* Exercise instructions *
1. In the Winfield ambulance statement, why did the city, county, and hospital urge WAEMS to think about buying a demonstration unit? Answer in one to three sentences.
2. Write what comes next in the Winfield ambulance statement, starting after its last sentence.

* Provided text *

In response to the recent social media campaign regarding broken down ambulances in Winfield, the city of Winfield, Cowley County, Winfield Area EMS and William Newton Hospital have issued the following statement.
It is available below in its entirety as it was submitted to NewsCow:
Recent news concerning the availability of emergency equipment for Winfield Area Emergency Medical Service (WAEMS) has increased the need for a public response. For some time, community leaders have been working on a short-term service plan for WAEMS and a long-term strategy for the provision of emergency medical response to all residents of Cowley County. Patient safety shall remain the ultimate priority, both today and into the future.
Today, all four ambulances are available for community service. Ambulances within the WAEMS system average 12,000 to 15,000 miles per year.
Additionally, WAEMS responds to approximately 1,900 calls per year.
Last Tuesday morning, representatives from the City of Winfield, Winfield Area EMS, William Newton Hospital (WNH), and Cowley County met to continue 2014 budget discussions for improving the quality of the aging ambulance fleet. The collective entities agreed to begin a lease/purchase for a new ambulance. Officials also agreed to move forward with the additional refurbishments and preventive maintenance schedules necessary to maintain the existing fleet.
Final adoption of the budget should be August 19, 2013. At that time, the City and the County should be able to support the acquisition of an ambulance in 2013, with first payment in 2014.
County and City representatives, along with WNH have encouraged WAEMS to consider the purchase of a demonstration unit, with an expected cost of $150,000, which would allow quicker delivery. Otherwise, it will take approximately 7 months after order to receive an ambulance.
In addition to enhanced maintenance and the anticipated lease of a new unit this year, the funding partners expect to take a more active role with William Newton Hospital in the provision of service today and planning for the future. We also need to better define roles and responsibilities within each agency. The structure of emergency medical service by which WAEMS operates is often confusing to the public.

* Recorded data *

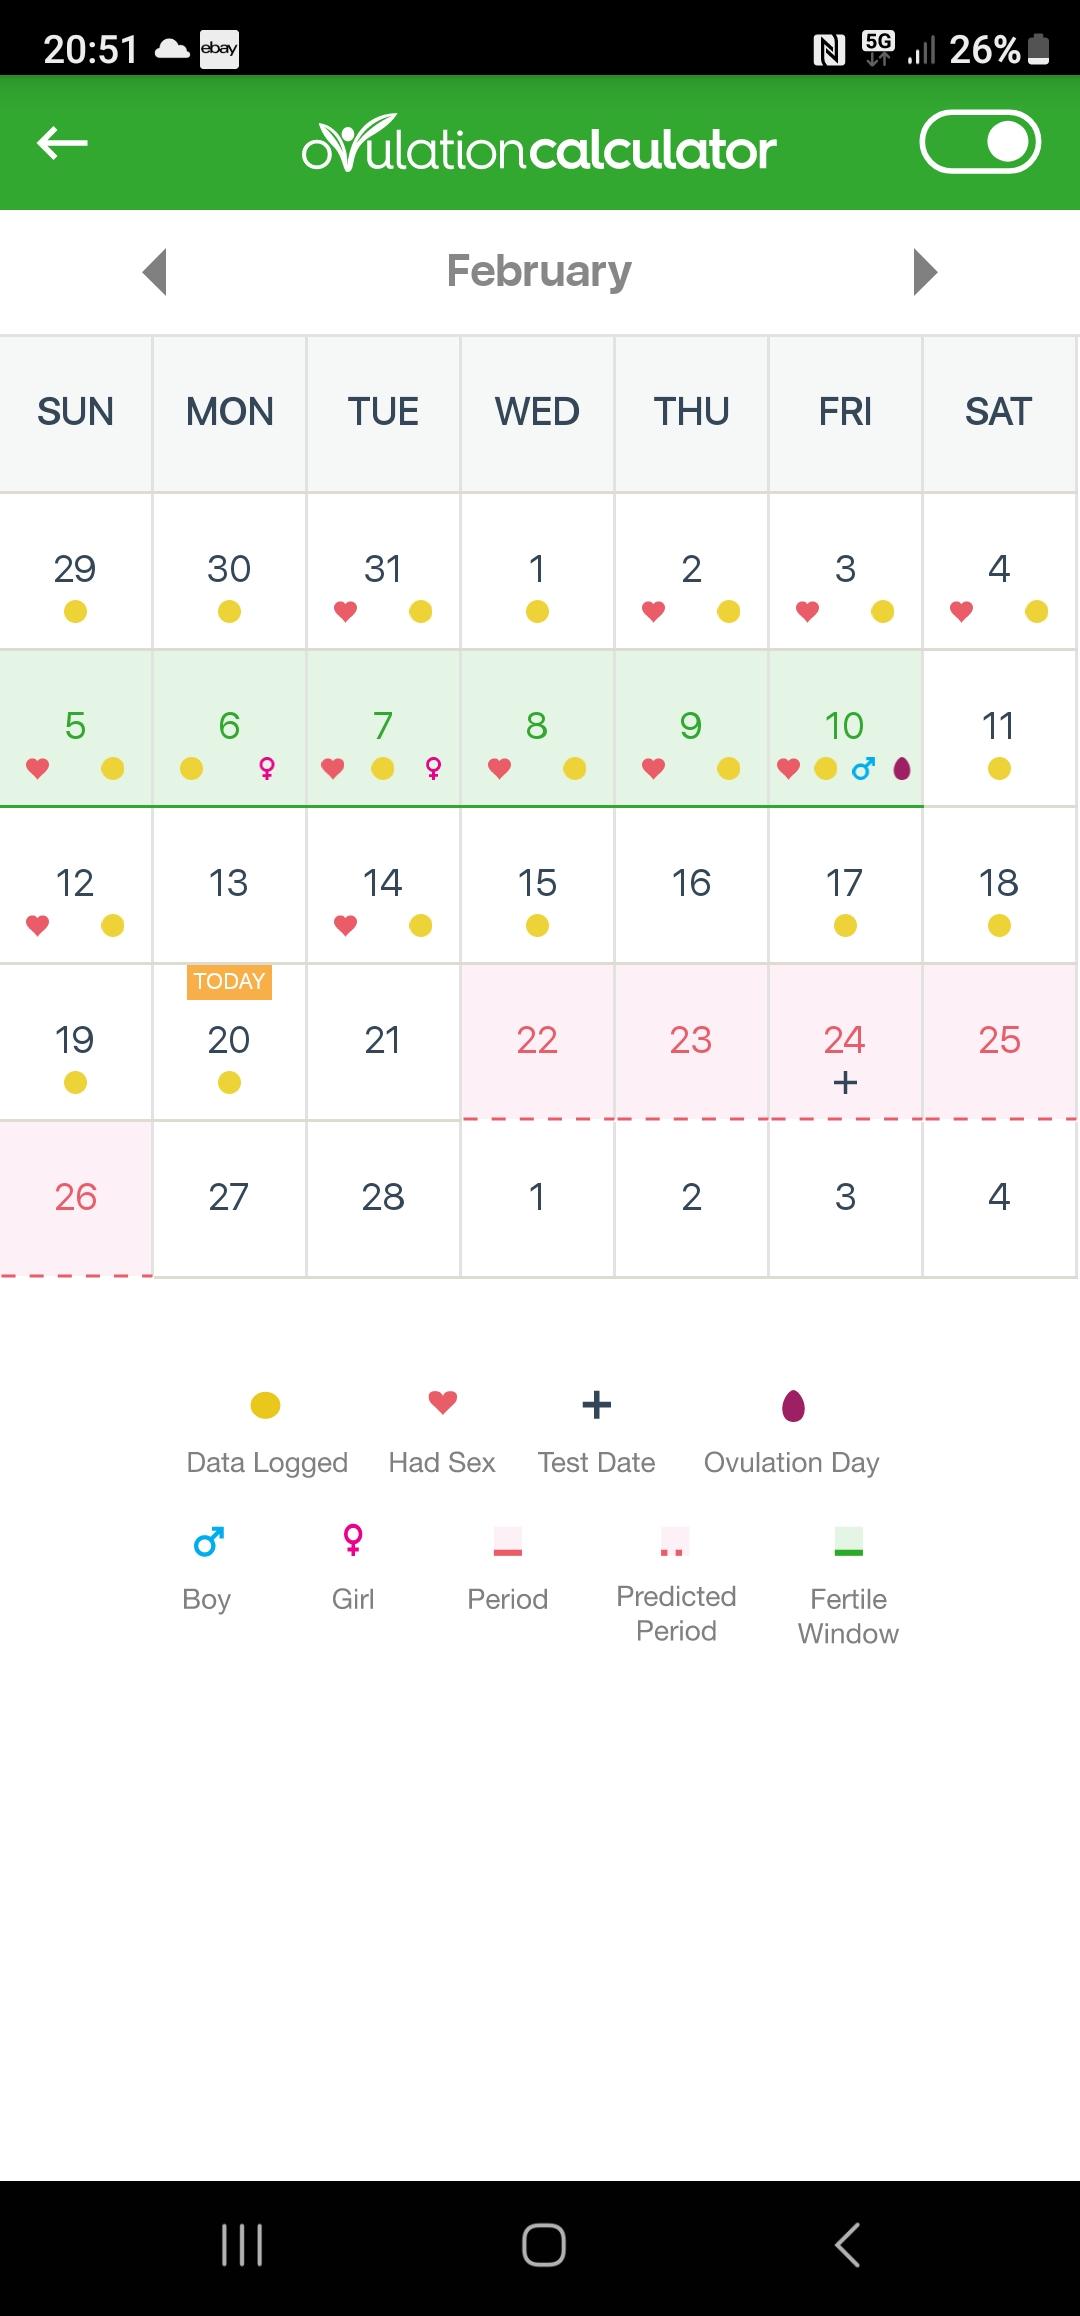Select predicted period day 22
The width and height of the screenshot is (1080, 2316).
pyautogui.click(x=537, y=1041)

* Answers below *
1. A demonstration unit, expected to cost $150,000, would arrive sooner. Otherwise, getting an ambulance takes about 7 months after it is ordered.

2.
Formed in 1968 when the local funeral home could no longer provide the service, WAEMS began as a collaborative effort between the City, County, and William Newton Hospital. Funding was to be provided by the City and the County, while authority to manage the service was given to the Hospital.
The Winfield Area EMS continues as originally established.
Today, Cowley County is the largest contributor of funds to WAEMS, levying 1.5 mills of property tax county-wide.
Other than for a very small area of the county served by Cedar Vale EMS, these funds are divided between Winfield and Arkansas City, in accordance with state statute.
In 2013, Cowley County budgeted to provide WAEMS with approximately $180,000, while the City of Winfield budgeted to provide $118,000.
Generally, tax money is directly given to WAEMS and those funds, in addition to fees for service, are available for operating the service.
Depending upon the number of patient runs and fees collected, WAEMS annually collects around $700,000 in fees.
The total annual budget for WAEMS is approximately $1 million.
Continued economic pressures have forced WAEMS to take a stronger look at its budget. Like any other health care provider, reimbursements for Medicare and Medicaid have declined.
With an aging population, these cuts are more noticeable than might be experienced in large communities.
Additionally, assessed valuation stagnation within the City and County during the recession, plus changes to the machinery and equipment laws, have made revenue increases from growth almost non-existent.
This information is not an excuse, but a review of the fiscal realities that everyone faces. Fiscal realities, coupled with rising equipment costs and scheduling issues for EMS personnel, require that we analyze and consider adjusting our forty year old model in providing service.
During the past year, staff members from the City of Arkansas City, City of Winfield, WAEMS, William Newton Hospital and Cowley County have been discussing long-term strategies to provide consistent, reliable, and affordable EMS services.
There are a number of ways to provide service. The most prevalent system in Kansas is fire-based EMS. Currently, the City of Winfield Fire Department is dispatched to assist WAEMS on most emergency ambulance runs in Winfield and within Fire District #7, at no additional charge to the patient. Another method is county-wide EMS, similar to Butler County and Sedgwick County.
There are a few private companies (almost all receiving public subsidies) and a few that are still hospital based. We will consider any system or any change that might improve patient care while maintaining affordability to the patient and the taxpayer.